- [Rows showing where targets appear]:
···
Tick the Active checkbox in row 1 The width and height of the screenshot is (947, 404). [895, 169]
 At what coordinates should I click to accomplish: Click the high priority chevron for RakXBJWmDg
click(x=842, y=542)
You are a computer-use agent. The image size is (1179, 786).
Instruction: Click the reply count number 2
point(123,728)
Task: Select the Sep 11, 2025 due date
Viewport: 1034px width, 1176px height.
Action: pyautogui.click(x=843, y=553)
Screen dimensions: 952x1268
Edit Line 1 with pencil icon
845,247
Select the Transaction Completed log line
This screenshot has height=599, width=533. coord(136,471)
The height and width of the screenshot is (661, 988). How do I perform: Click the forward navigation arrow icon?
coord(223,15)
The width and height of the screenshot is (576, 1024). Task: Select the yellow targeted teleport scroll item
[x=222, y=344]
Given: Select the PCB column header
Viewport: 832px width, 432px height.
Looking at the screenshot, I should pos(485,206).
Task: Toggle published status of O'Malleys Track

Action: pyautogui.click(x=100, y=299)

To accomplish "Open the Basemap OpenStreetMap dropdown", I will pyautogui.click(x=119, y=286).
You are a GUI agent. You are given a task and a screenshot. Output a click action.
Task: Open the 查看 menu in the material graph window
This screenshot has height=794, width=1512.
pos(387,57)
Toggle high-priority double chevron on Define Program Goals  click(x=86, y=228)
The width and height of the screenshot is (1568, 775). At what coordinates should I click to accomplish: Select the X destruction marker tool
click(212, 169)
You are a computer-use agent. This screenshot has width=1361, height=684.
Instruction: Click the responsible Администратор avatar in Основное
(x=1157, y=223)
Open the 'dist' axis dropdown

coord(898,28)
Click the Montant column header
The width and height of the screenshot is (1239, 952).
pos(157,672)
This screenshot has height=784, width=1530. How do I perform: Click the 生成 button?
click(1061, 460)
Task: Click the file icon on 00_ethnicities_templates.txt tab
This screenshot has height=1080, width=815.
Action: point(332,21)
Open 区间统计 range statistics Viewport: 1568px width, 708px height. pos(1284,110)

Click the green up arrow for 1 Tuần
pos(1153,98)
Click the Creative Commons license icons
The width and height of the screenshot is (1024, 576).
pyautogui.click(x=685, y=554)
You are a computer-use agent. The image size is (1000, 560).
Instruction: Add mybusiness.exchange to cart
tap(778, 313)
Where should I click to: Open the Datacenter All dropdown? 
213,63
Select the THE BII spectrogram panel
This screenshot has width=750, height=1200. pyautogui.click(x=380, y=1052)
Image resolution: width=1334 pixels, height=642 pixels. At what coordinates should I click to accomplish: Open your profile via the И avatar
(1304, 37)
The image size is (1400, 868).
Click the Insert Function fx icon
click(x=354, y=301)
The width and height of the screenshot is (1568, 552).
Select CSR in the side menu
···
- [REQUEST]:
Reproduce verbatim the stretch of the data from the line containing "Given: Select the PCB column header" through the line containing "pos(387,57)", including both of those lines.

- [EXERCISE OUTPUT]:
Given: Select the PCB column header
Viewport: 832px width, 432px height.
Looking at the screenshot, I should pos(485,206).
Task: Toggle published status of O'Malleys Track

Action: pyautogui.click(x=100, y=299)

To accomplish "Open the Basemap OpenStreetMap dropdown", I will pyautogui.click(x=119, y=286).
You are a GUI agent. You are given a task and a screenshot. Output a click action.
Task: Open the 查看 menu in the material graph window
This screenshot has height=794, width=1512.
pos(387,57)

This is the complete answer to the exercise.